Quando vemos uma imagem que representa visualmente o mundo, nossos olhos se apressam a diferenciar figura e fundo, com base nos tamanhos relativos dos objetos representados, nas suas formas, texturas e cores, decodificando o que se passa em duas dimensões na imagem como a representação de um espaço tridimensional (como aquele em que nos encontramos, no mundo). A ilusão de profundidade que marca a representação em perspectiva constitui apenas uma forma mais sofisticada – por cálculos geométricos que organizam uma projeção ótica com base em regras convencionais – desse jogo ao qual se entregam nossos olhos, como crianças afoitas.
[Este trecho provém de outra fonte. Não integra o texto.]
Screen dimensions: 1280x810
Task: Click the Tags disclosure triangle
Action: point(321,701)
Mesmo quando a perspectiva está ausente ou ao menos rarefeita num desenho infantil, por exemplo, é na fronteira entre figura e fundo que nossos olhos procuram seu caminho.
Mas talvez devêssemos inverter o raciocínio da primeira frase do parágrafo anterior e dizer que, numa perspectiva histórica e antropológica, é a relação entre figura e fundo na vida das imagens que repercute na percepção visual humana. O que é fundamental para a antropologia é ir além do reconhecimento de que o ser humano produz cultura: antes de produzi-la, tanto do ponto de vista da evolução da espécie (filogênese) quanto do ponto de vista do desenvolvimento individual (ontogênese), o ser humano tal como o conhecemos hoje é um produto da cultura. Para discussões mais detalhadas dessas e de outras questões, indico a leitura de A interpretação das culturas, do antropólogo Clifford Geertz. Outro livro interessante sobre o conceito é A invenção da cultura, de Roy Wagner. Para uma introdução mais geral ao assunto, ver A noção de cultura nas ciências sociais, de Denys Cuche.
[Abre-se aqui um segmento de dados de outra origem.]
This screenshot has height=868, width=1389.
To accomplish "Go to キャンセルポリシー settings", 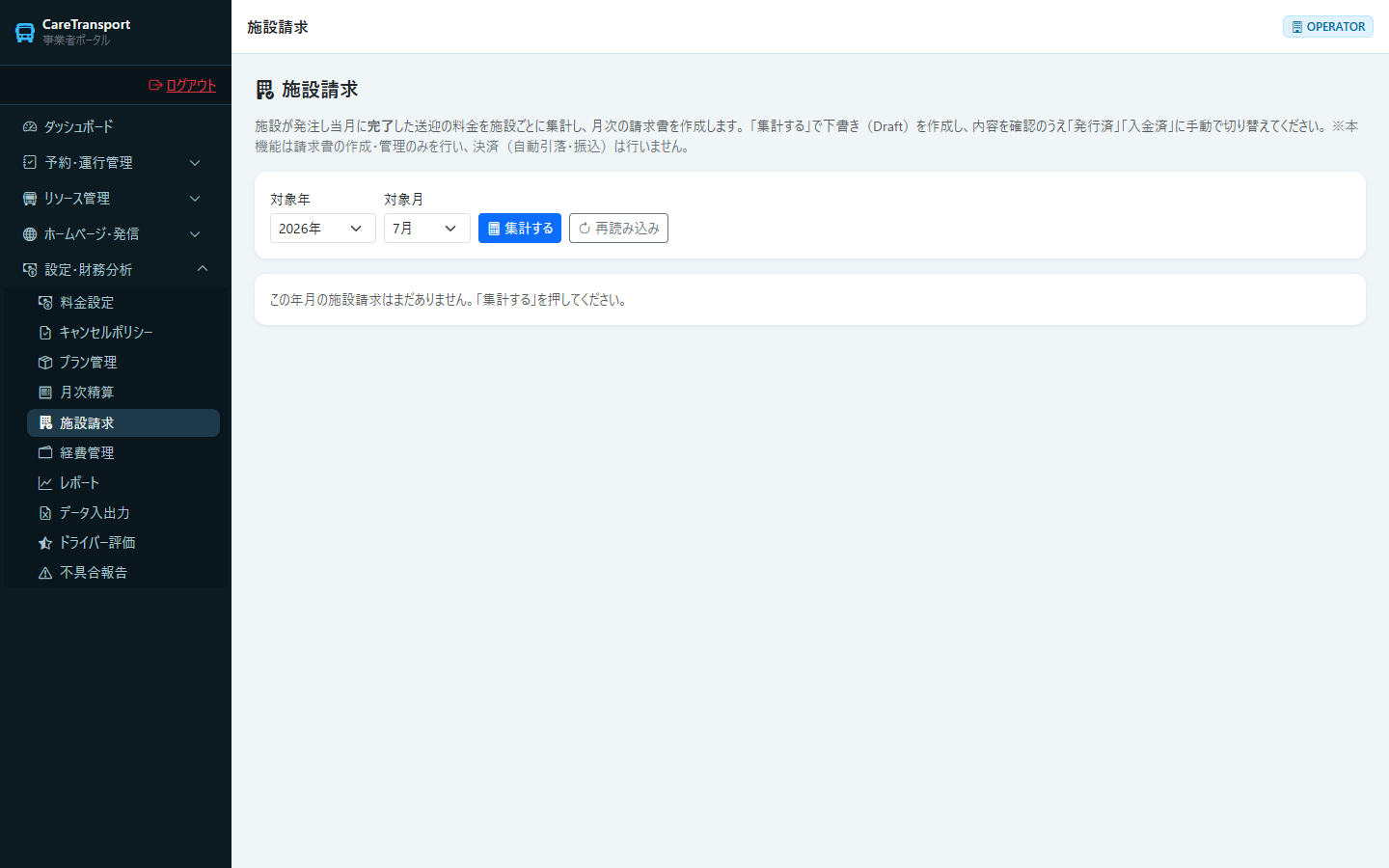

Sempre que o espelho superficial das imagens se agita – especialmente por causa de transformações nas técnicas de fabricação e nos aparelhos que dão vida às imagens e ao sensível – a percepção recebe o impacto das ondas, primeiro em seu litoral – em que o que se passa nas imagens bate como o choque da rebentação do mar – e em seguida em suas intermináveis vias – nas quais se perde uma parte do impacto litorâneo. Se as técnicas e os aparelhos se transformam com rapidez, inscrevendo-se no tempo curto da história da tecnologia e agitando o espelho das imagens com que convivemos, a percepção que recebe o impacto dessas transformações possui uma consistência mais duradoura, inscrevendo-se no tempo (sem dúvida mais longo) da história da sensibilidade. Um dos ensaios mais importantes de Walter Benjamin, “A obra de arte na era de sua reprodutibilidade técnica”, discute justamente o impacto da emergência dos aparelhos fotográfico e cinematográfico sobre a percepção e a sensibilidade humanas. É leitura fundamental para quem se interessa por fotografia, cinema e arte.
O simbólico
No cerne da relação entre figura e fundo, está a questão da legibilidade da imagem. Não se deve opor escrita e imagem como dois meios de expressão diferentes e estrangeiros entre si. Assim como a história da escrita passa pela história da imagem (e vice-versa), as operações cognitivas necessárias para a compreensão e a utilização da escrita e de imagens se entrelaçam (embora não cheguem a se confundir). Imaginamos palavras e palavreamos imagens. É preciso, aliás, suplementar a alfabetização tradicional, centrada no aprendizado da escrita, com o que tem sido chamado, a meu ver erroneamente (mas isso é assunto pra outro momento), de “alfabetização visual”, trazendo para o campo da educação a questão do aprendizado das imagens.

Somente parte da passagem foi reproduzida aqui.